La prensa alemana se burló un poco del acto, pero apenas se hizo eco de él. Diecisiete meses después de la guerra de Rusia contra Ucrania, la opinión pública aquí, como en toda Europa, considera abrumadoramente a Rusia como un agresor al que hay que rechazar, y a Ucrania como un defensor que merece ayuda. Cualquiera que haya sido su peso en el pasado, los diversos defensores de la influencia rusa se ven ahora disminuidos. Schröder, por ejemplo, presidió el consejo de administración de los gasoductos Nord Stream, ahora cerrados, que unían Alemania al gas ruso. El verano pasado, Rusia cerró las tuberías, que unos misteriosos saboteadores volaron. El ex canciller ha sido expulsado de clubes, desinvitado de los actos de su Partido Socialdemócrata (aunque sigue siendo miembro del partido) y despojado de las instalaciones de oficina proporcionadas por el gobierno. En cuanto a Chrupalla, la complicidad del líder del partido con Rusia no sólo molestó a los tabloides alemanes. Mensajes filtrados revelaron la consternación entre los diputados de su propio partido.
Sin embargo, aunque el esfuerzo de Rusia por proyectar su poder de persuasión en Europa no ha tenido éxito, tampoco ha fracasado del todo. Una subcultura de lo que los alemanes denominan Putinversteher -simpatizantes que “entienden” al líder ruso Vladimir Putin- prospera al margen de la corriente dominante. En toda Europa, sus murmullos forman un leitmotiv en el estruendo de las quejas sobre problemas aparentemente inconexos, como la inflación, el desmoronamiento de los servicios públicos, las regulaciones excesivas y el miedo a la inmigración. Los gruñones apenas han empezado a cuestionar la magnitud de la generosidad de sus gobiernos con Ucrania, que en febrero de este año ascendía a más de 60.000 millones de euros (65.000 millones de dólares) en ayuda económica y militar de Bruselas y los distintos miembros de la UE (y 70.000 millones de euros si se añade Gran Bretaña, una suma aproximadamente igual a la contribución de Estados Unidos). Pero si la lucha de Ucrania se prolonga demasiado o sale mal, hay muchos esperando entre bastidores para asumir el juego de las culpas.
El espectro de los idiotas útiles de Europa, término de la guerra fría para referirse a los aliados involuntarios del comunismo, es amplio.
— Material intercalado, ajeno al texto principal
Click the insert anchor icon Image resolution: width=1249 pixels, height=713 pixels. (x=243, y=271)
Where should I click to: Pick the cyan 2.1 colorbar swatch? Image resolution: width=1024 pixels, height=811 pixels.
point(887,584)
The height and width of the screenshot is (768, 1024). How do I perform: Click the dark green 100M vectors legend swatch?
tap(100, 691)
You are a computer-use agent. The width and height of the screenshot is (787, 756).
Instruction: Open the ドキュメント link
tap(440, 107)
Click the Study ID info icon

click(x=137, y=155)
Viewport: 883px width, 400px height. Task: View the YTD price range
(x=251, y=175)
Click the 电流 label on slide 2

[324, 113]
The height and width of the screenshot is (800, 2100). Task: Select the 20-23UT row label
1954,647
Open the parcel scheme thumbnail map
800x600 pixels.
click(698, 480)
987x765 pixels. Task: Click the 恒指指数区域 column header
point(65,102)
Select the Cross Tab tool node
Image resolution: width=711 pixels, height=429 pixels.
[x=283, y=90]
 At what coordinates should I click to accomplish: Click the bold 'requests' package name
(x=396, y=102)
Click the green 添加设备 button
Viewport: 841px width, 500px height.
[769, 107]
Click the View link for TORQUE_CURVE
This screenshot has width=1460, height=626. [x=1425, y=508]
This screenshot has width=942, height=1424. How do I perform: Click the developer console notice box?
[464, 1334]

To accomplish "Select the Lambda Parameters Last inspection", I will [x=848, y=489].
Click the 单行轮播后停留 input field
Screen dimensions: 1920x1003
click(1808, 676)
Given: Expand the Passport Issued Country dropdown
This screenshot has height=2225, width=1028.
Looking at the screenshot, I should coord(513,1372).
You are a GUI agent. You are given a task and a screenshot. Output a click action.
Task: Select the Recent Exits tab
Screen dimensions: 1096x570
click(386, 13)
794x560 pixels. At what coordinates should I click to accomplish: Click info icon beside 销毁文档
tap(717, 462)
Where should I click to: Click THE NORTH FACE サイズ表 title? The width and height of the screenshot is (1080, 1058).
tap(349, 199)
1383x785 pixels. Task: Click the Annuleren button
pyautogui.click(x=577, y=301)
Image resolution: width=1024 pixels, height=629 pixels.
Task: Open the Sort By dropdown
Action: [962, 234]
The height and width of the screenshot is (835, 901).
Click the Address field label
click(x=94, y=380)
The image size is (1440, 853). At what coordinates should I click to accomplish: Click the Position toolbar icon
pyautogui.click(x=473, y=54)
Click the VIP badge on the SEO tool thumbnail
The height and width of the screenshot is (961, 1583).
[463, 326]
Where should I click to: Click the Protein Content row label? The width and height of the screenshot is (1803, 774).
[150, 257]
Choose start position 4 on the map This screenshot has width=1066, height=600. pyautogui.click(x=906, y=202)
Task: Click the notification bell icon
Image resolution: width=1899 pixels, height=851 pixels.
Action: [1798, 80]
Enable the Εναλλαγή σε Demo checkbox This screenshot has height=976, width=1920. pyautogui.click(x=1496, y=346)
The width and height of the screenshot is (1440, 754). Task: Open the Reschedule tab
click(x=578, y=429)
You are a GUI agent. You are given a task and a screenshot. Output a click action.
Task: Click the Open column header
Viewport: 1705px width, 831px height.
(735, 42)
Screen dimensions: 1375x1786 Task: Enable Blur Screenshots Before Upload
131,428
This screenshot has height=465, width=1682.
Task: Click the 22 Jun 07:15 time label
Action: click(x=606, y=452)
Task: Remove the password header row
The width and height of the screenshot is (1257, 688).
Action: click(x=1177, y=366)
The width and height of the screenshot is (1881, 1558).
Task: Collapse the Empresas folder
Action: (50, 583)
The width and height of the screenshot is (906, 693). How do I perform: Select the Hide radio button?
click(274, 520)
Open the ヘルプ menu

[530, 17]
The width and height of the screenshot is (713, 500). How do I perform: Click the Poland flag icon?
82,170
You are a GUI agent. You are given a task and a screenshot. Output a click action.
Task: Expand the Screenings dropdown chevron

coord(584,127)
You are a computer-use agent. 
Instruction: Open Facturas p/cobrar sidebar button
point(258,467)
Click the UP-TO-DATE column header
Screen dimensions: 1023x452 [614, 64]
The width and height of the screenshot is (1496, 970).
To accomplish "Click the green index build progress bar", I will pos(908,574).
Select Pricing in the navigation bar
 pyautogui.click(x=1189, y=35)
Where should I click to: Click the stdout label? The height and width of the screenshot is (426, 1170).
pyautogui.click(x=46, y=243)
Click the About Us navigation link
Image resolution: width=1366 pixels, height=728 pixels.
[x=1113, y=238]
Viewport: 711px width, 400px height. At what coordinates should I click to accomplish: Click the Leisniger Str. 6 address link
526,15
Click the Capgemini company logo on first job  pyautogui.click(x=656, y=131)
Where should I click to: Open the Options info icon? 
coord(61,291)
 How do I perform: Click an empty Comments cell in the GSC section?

En política, los partidos de extrema derecha y de extrema izquierda discrepan en muchas cosas, pero en Ucrania estos extremos han convergido a menudo en la exigencia de una “paz” instantánea que, de hecho, recompensaría la agresión rusa con tierras. En los medios de comunicación y en el mundo académico, los intelectuales todavía parecen contentos de ignorar las pruebas de las intenciones imperiales de Rusia y su deriva hacia la criminalidad, y en su lugar lamentan el enredo europeo en lo que interpretan como una guerra por poderes entre Estados Unidos y Rusia, o quizás, especulando aún más, entre Estados Unidos y China. Y en el mundo de los negocios, a pesar de las múltiples rondas de sanciones occidentales, Rusia sigue teniendo muchos “amigos”.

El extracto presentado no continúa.